The 2,084 cases were confirmed among 46,869 tests, raising the state’s positivity rate over the last week to 4.1%.

More than 11,000 people have tested positive during the first week of August alone, which is almost half the total number of people who tested positive in all of June. The state is averaging 1,667 new cases per day over the last week.

The Public Health Department on Friday also updated its list of “warning level counties,” where outbreaks have been tied to risky behavior.

The 13 “warning level” counties are spread from one end of Illinois to the other: Winnebago along the Wisconsin border; Grundy and Iroquois just south of the Chicago metro area; Tazewell, Cass and Coles in central Illinois and Jackson, Monroe, Perry, Saline, St. Clair, Union, Williamson in southern Illinois.

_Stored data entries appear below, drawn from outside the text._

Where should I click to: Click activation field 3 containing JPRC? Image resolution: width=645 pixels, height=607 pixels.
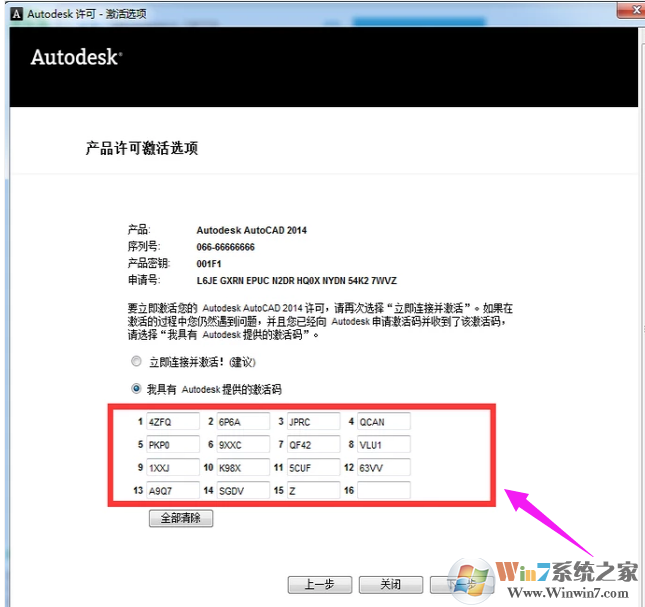click(313, 422)
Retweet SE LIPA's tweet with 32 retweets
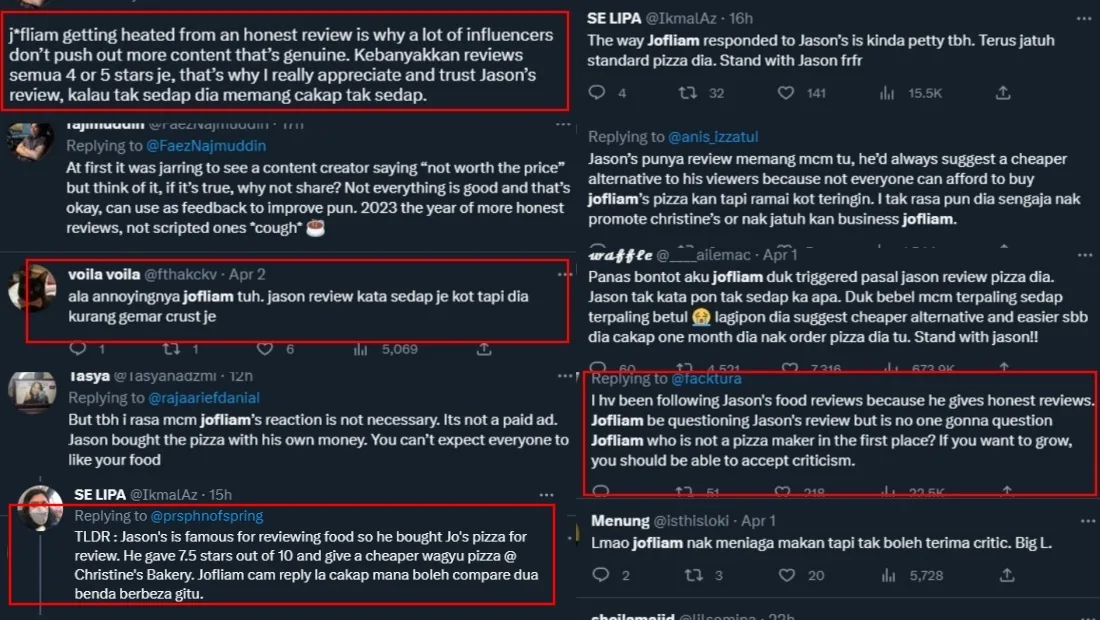The height and width of the screenshot is (620, 1100). pos(687,93)
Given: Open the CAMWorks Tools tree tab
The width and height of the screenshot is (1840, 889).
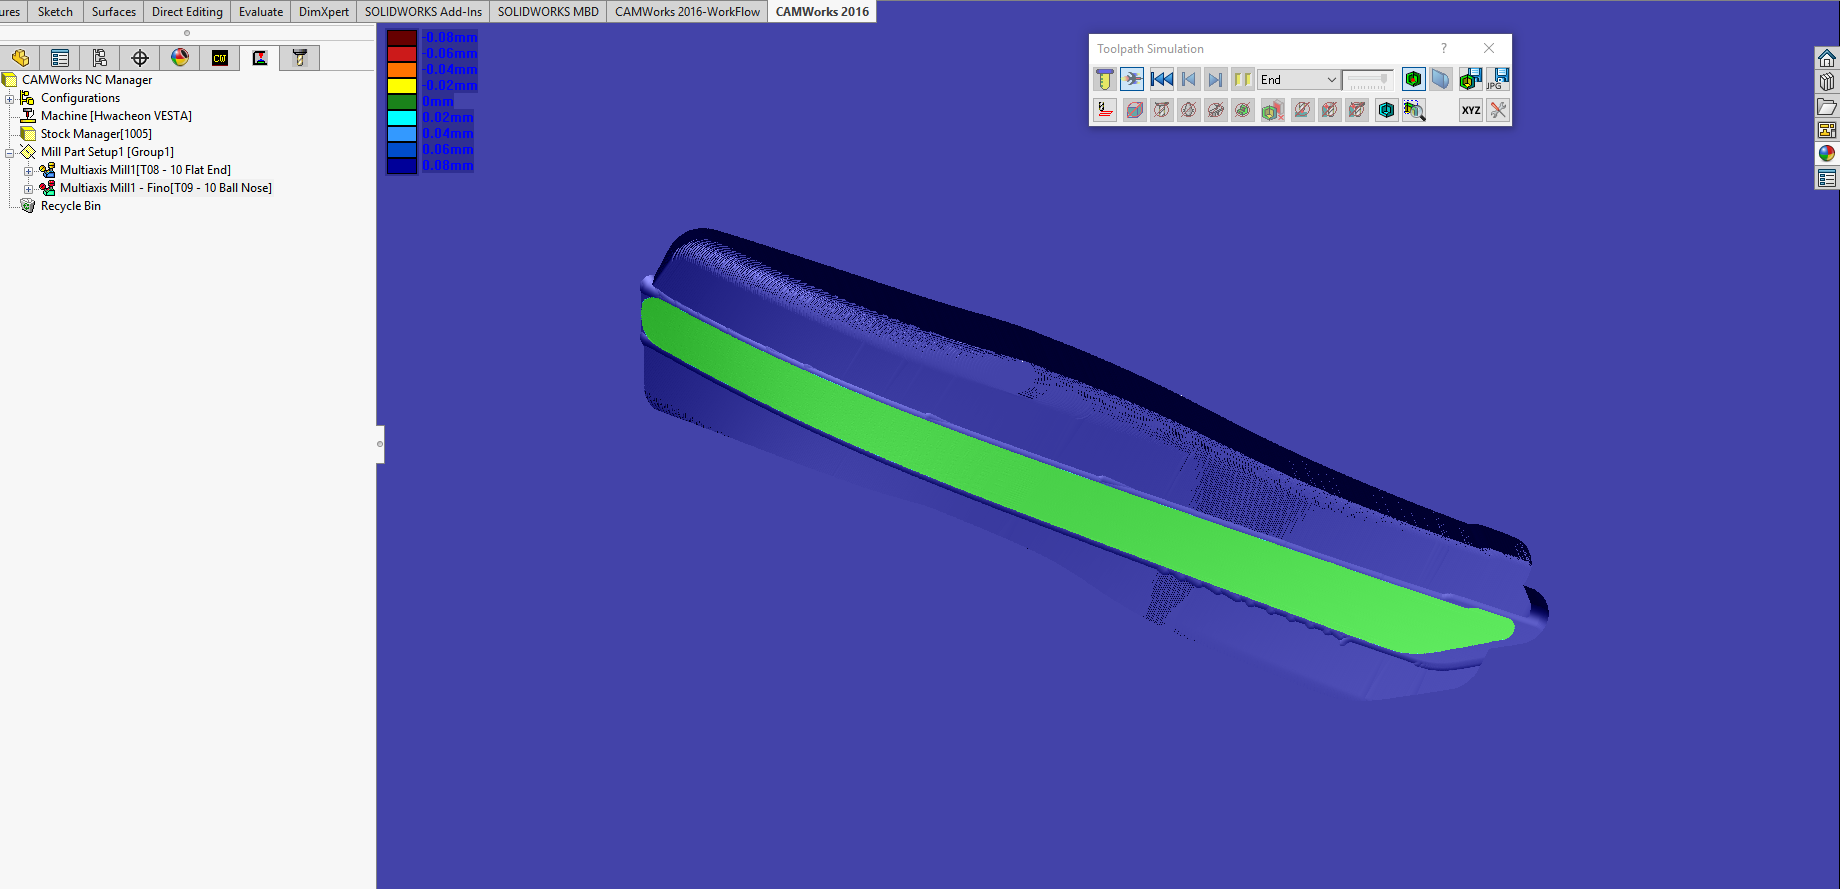Looking at the screenshot, I should (299, 58).
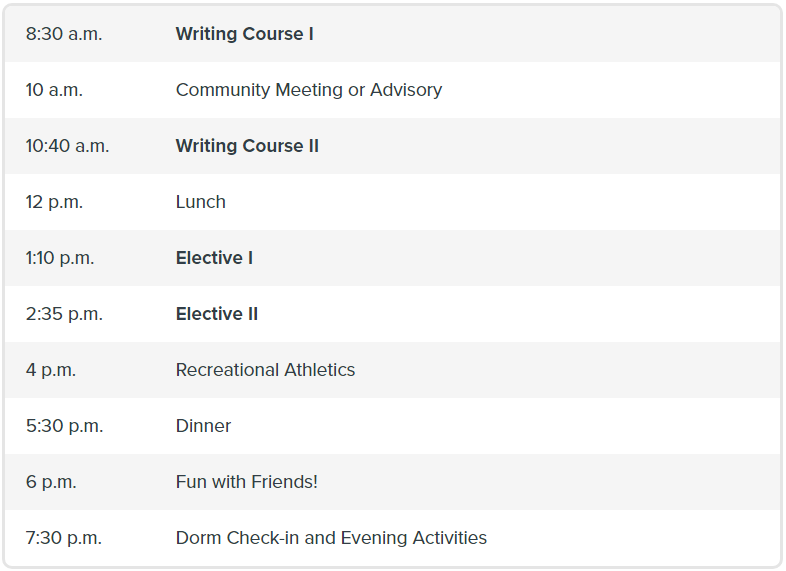Screen dimensions: 786x571
Task: Select the Recreational Athletics entry
Action: 265,370
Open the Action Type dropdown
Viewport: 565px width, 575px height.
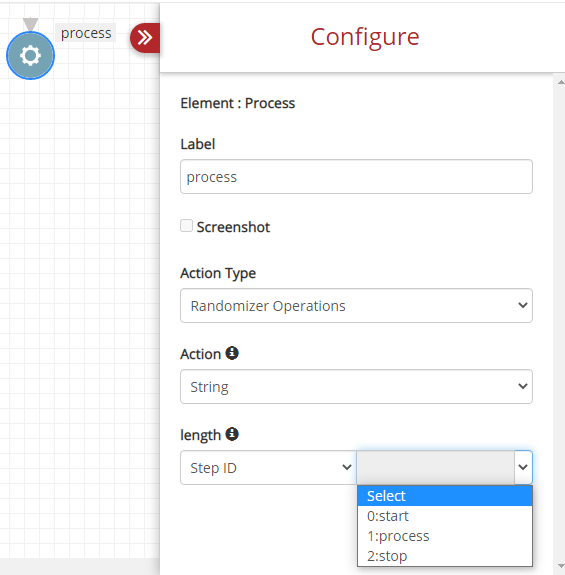pos(356,305)
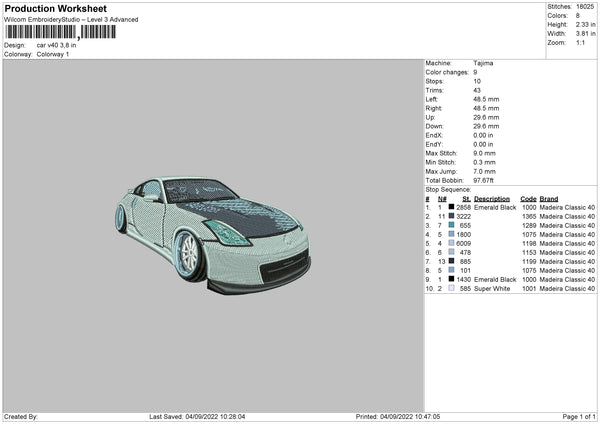
Task: Click the swatch in stop 9 row
Action: point(452,279)
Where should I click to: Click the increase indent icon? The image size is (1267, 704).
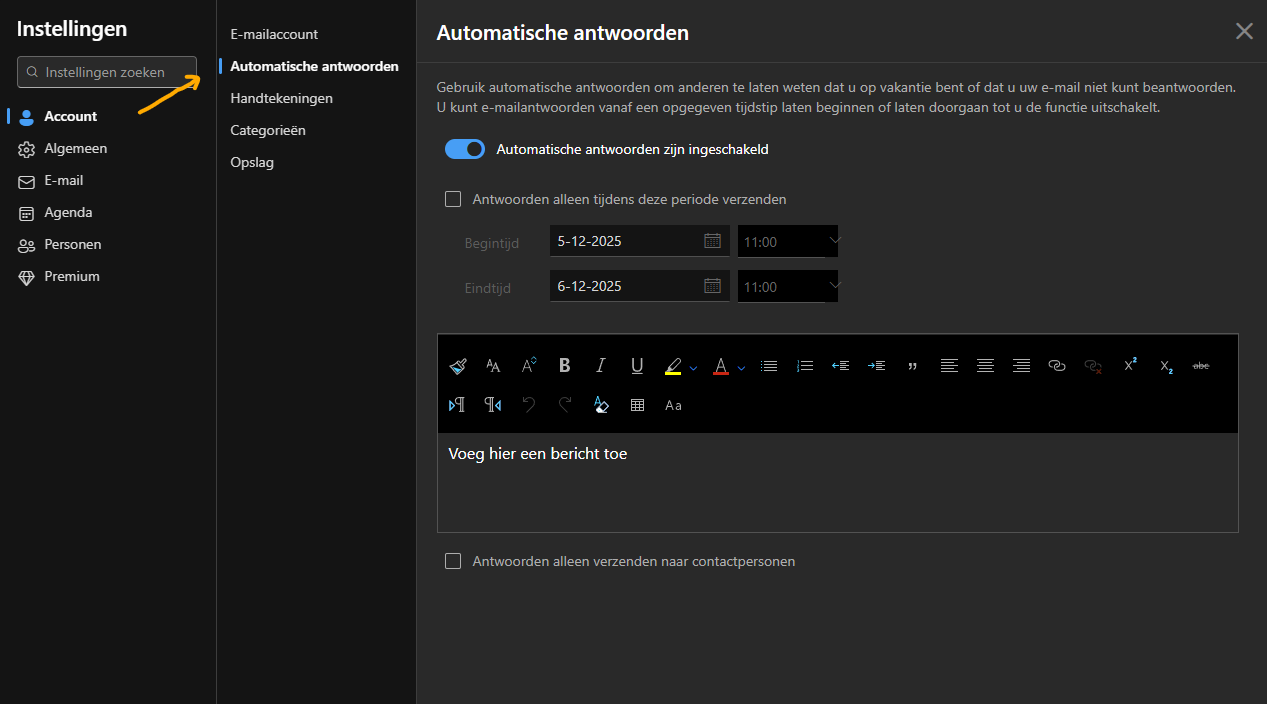click(x=876, y=366)
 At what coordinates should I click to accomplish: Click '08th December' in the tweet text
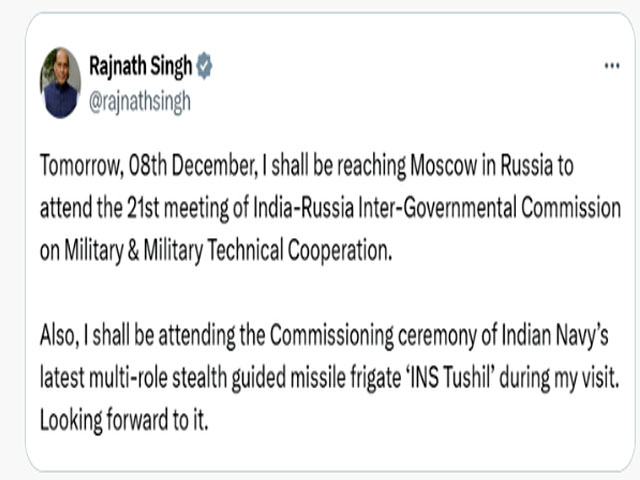coord(193,166)
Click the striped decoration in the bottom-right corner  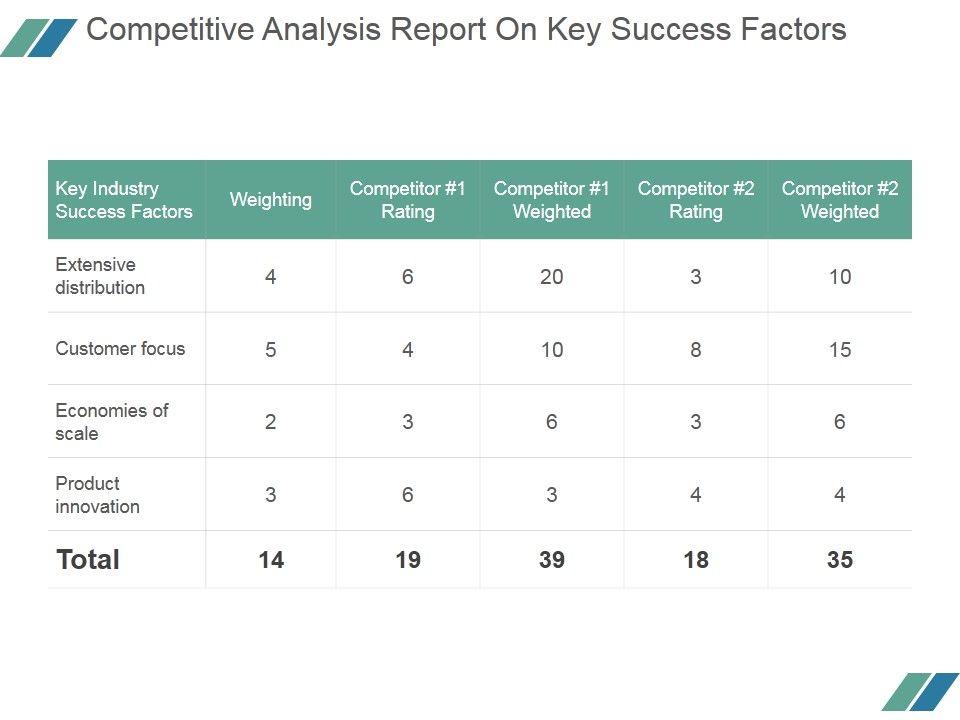point(919,691)
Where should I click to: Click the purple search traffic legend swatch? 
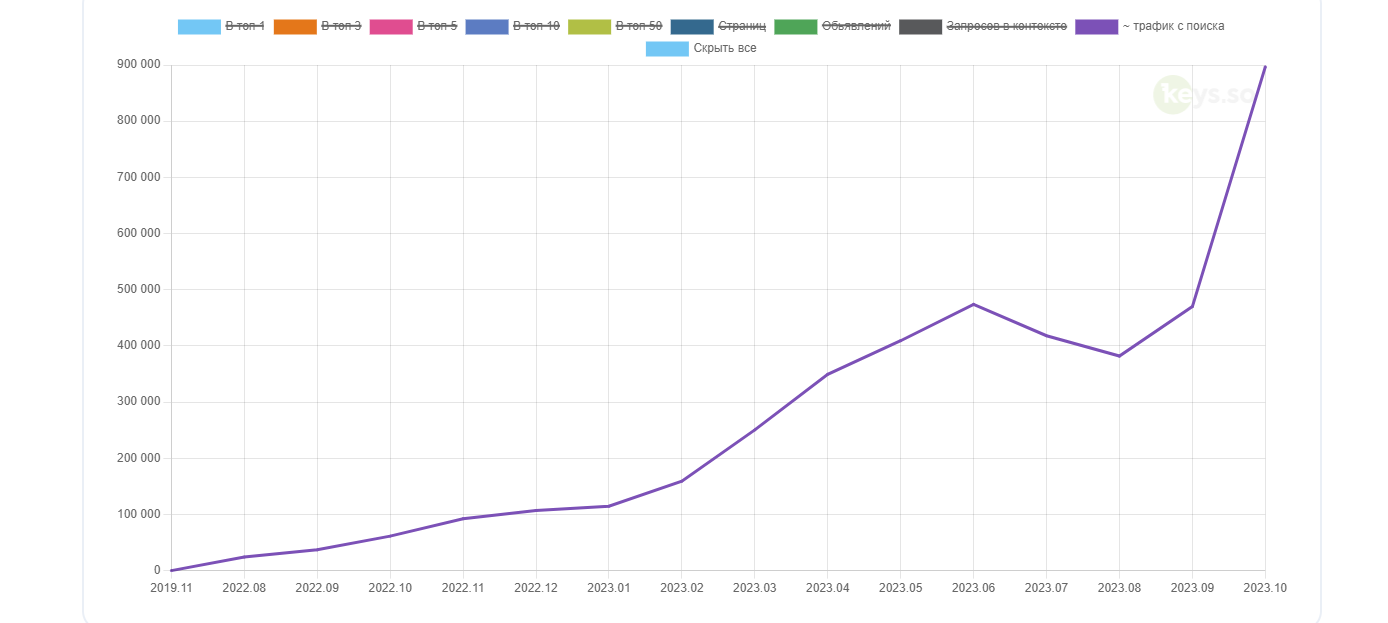(1096, 26)
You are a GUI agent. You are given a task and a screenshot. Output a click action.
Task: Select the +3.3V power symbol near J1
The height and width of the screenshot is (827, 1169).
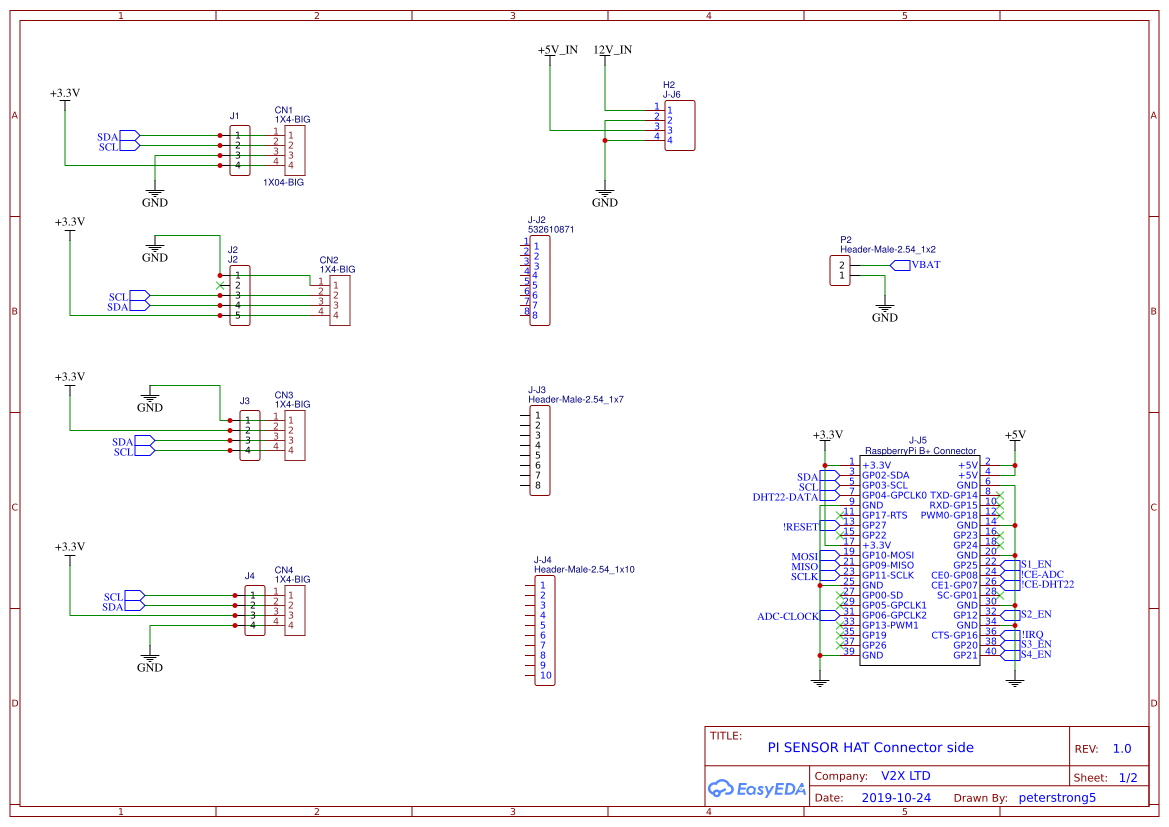[x=67, y=97]
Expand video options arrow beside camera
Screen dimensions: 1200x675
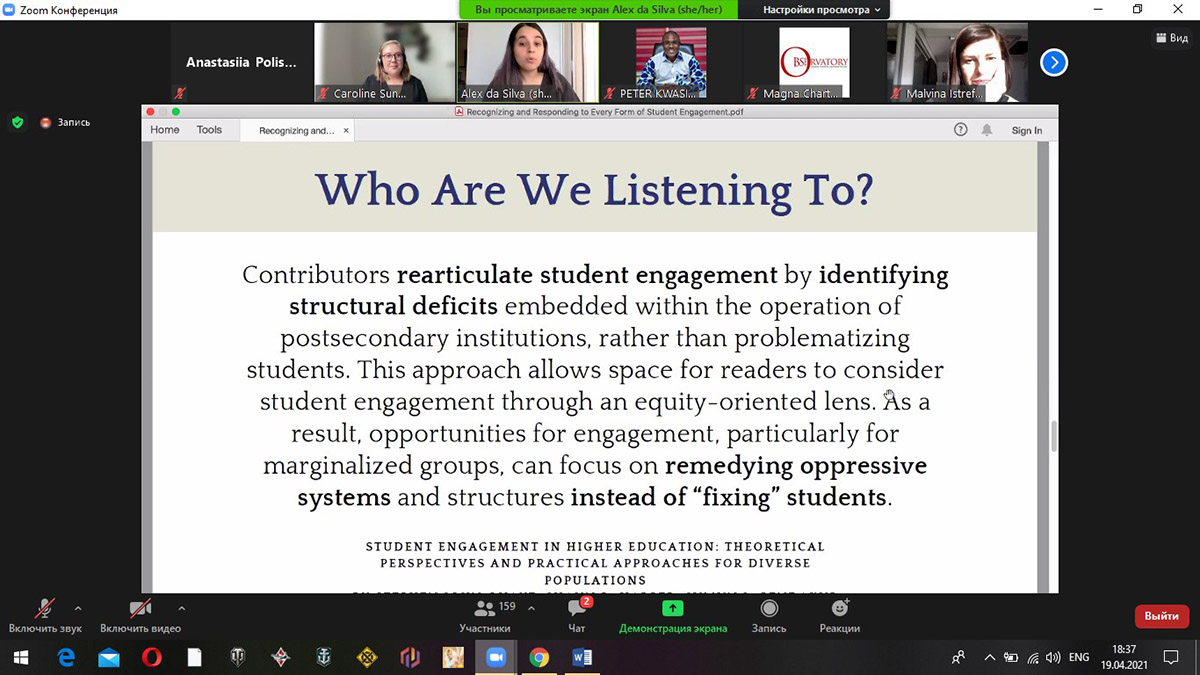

Each “saw cases or outbreaks associated with businesses, long-term care facilities, large social gatherings, and out of state travel,” officials said. That includes students returning to universities, who aren’t wearing face coverings or social distancing.

A total of 7,613 people have died among 190,508 who have tested positive for the virus in Illinois since March. Nearly 3 million tests have been administered.

As of Thursday night, 1,486 Illinois coronavirus patients were hospitalized, with 333 in intensive care units and 125 on ventilators.